Most importantly, I didn't want Bobby's funeral to be reduced to a spectacle. By now, everyone knew what had happened. How a quiet suburb in the Midwest had become the scene for illicit affairs, drunken car crashes and murder during a sweltering couple of days in mid-July.

No, instead, I would use that time to follow his wishes. But I needed my sister's help. And I hoped after telling her our story, she would understand.

“I need to make a phone call,” I said. “It's important.”

Swelter _26.jpg

Will was silent for a while after I told him the news. I waited patiently on the other end. Bobby wasn't just important to me. Bobby helped Will heal from the loss of his brother. And while he couldn't replace Curtis, he helped patch the hole that was left behind. In just a few years, Will lost another brother.

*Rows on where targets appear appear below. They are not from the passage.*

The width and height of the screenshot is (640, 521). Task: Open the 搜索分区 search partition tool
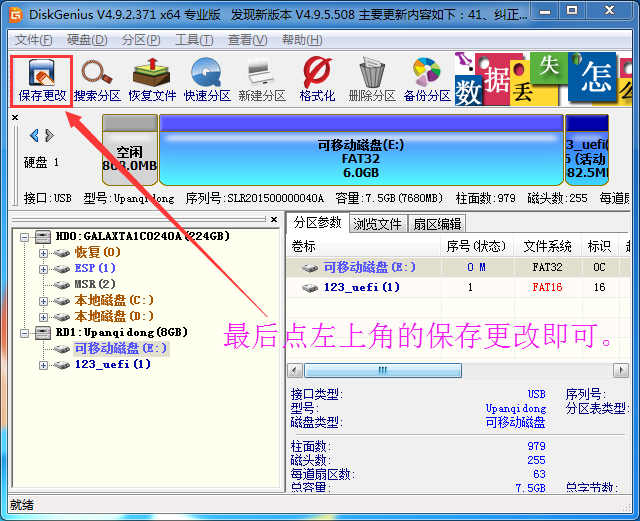(x=97, y=81)
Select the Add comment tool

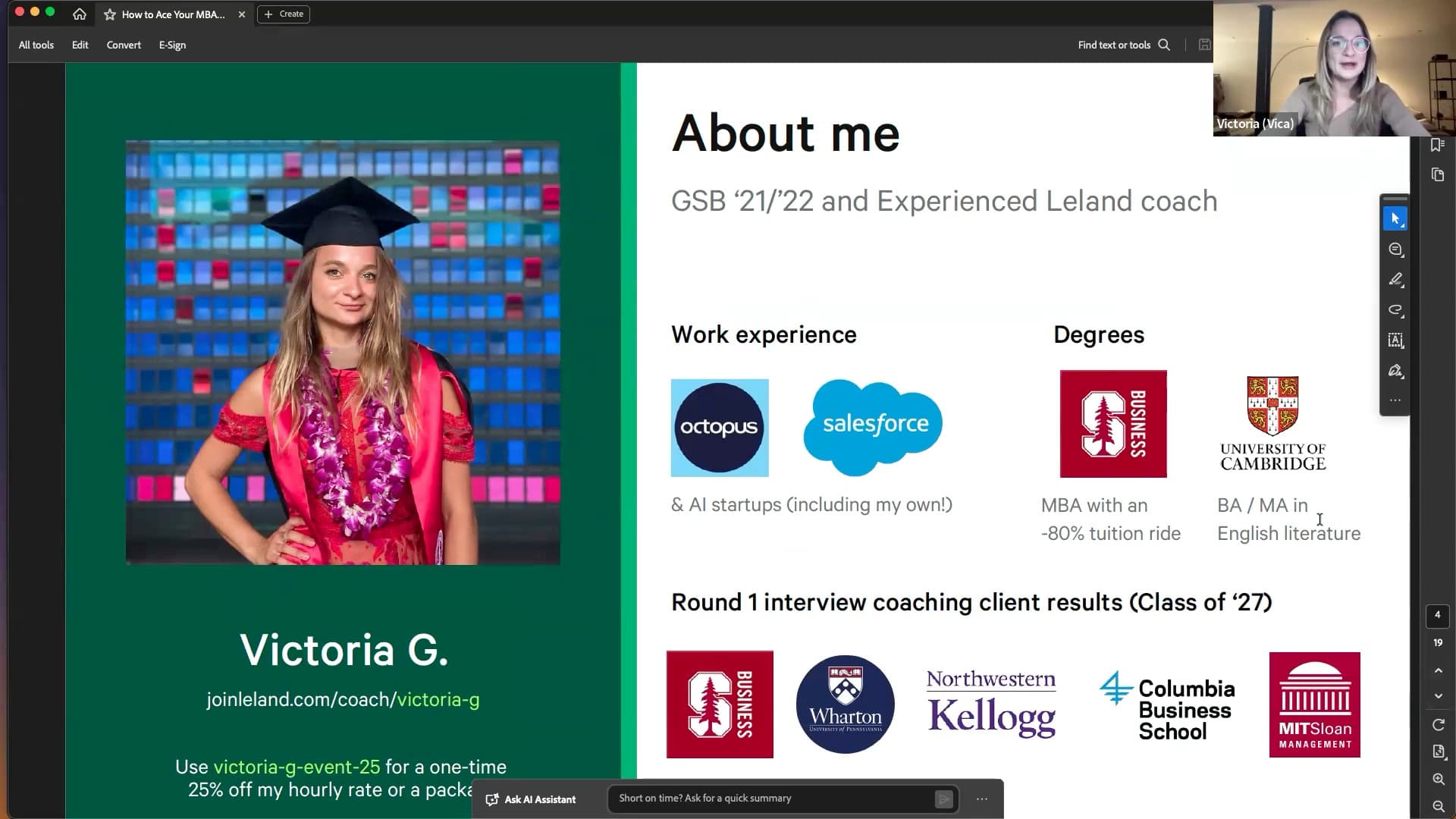click(1395, 249)
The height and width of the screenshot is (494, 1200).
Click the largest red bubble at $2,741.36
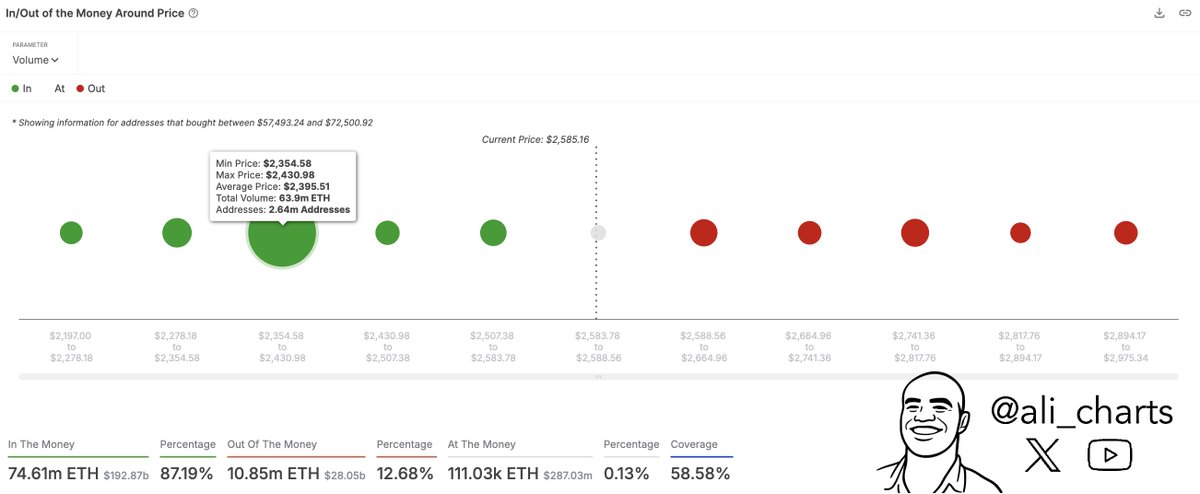click(914, 233)
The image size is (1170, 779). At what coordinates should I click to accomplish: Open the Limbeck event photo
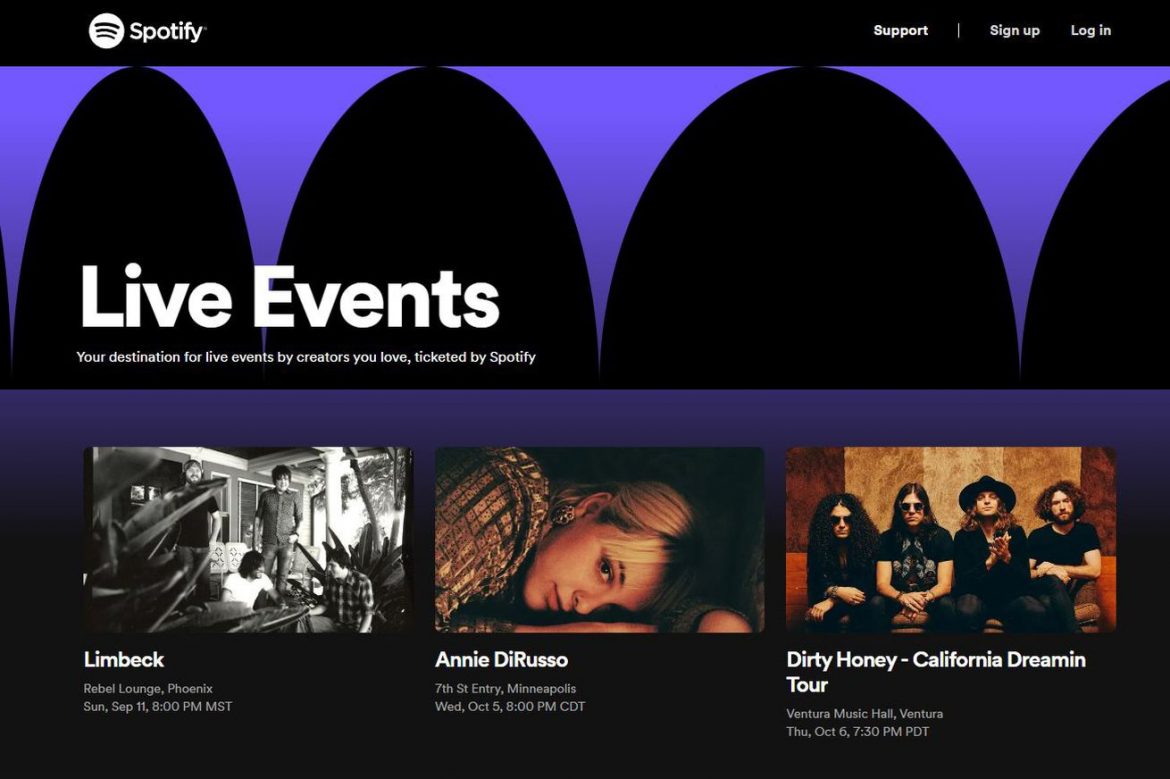click(248, 539)
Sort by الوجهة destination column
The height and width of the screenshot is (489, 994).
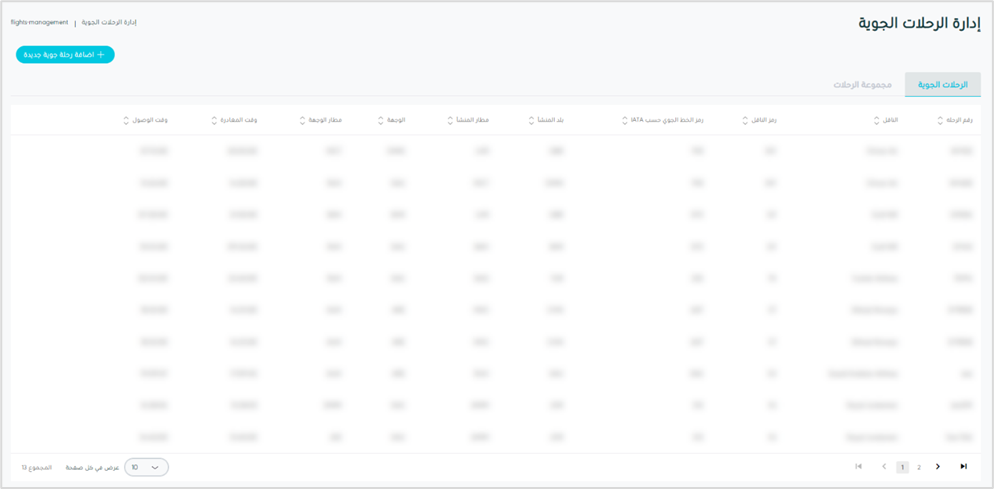click(x=380, y=121)
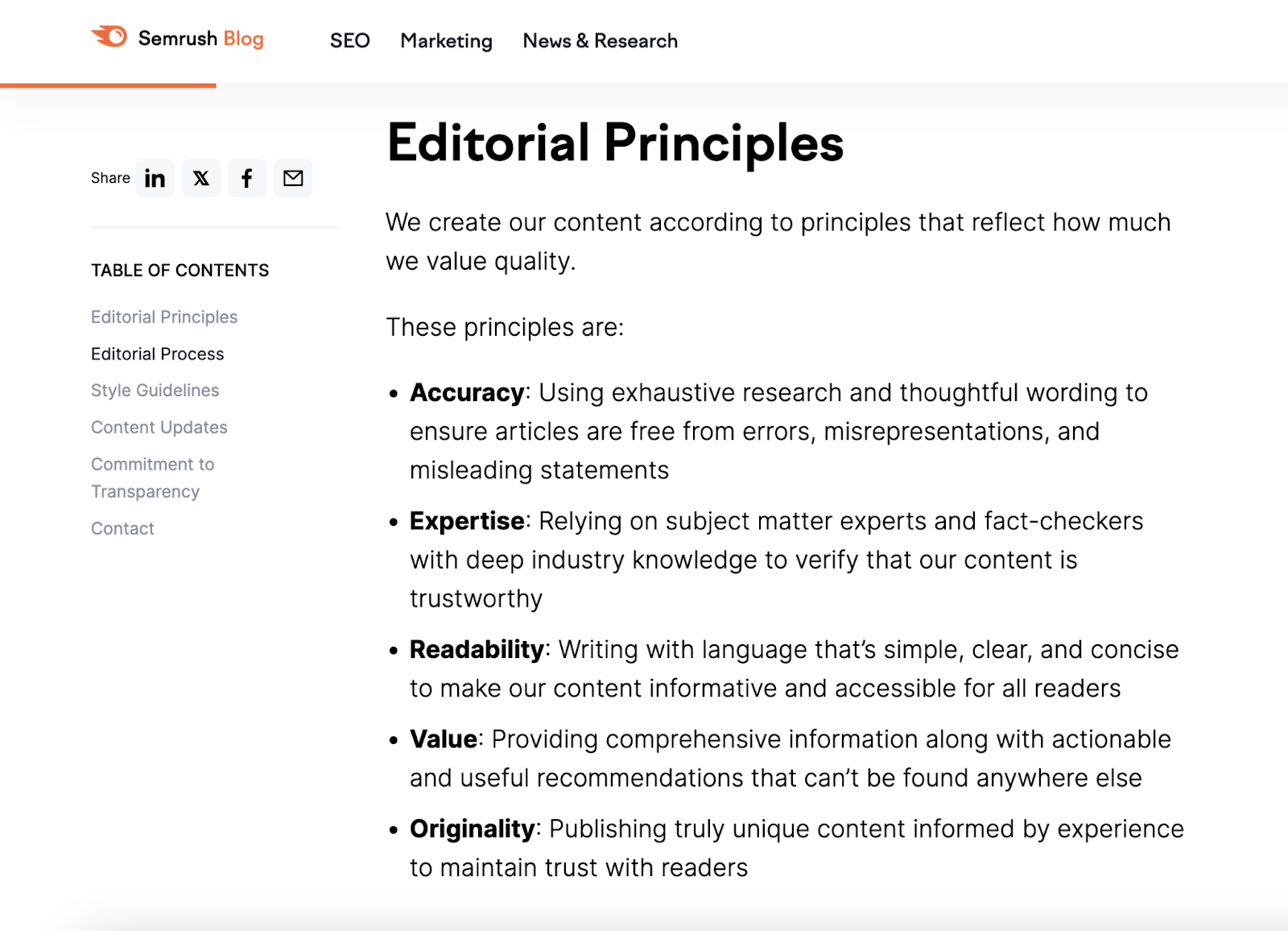Open the email envelope share icon
1288x931 pixels.
click(x=293, y=178)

He broke the silence. “I'm so sorry, Lilly. Oh man,” he gasped.

“Thank you,” I sobbed.

“He knew . . .” he rasped.

“What do you mean?”

“He would say to me that he felt that he was supposed to die. That he eked out some extra time, but he felt it was a gift. A gift Curtis gave to him by standing where he stood. Had their order been reversed . . .” Will paused to collect himself. “I told him not to be so damned morose. But he told me that he thought it was so he could see you again. Fix the things he messed up.”

I clenched my throat around the knot that formed. If I let it rise, I wouldn't be able to speak. “He said that to me. When he was on the ground, in my arms. And he made me promise to call you. He cared about you so much . . .” I had to stop to fight the eruption threatening to escape my chest.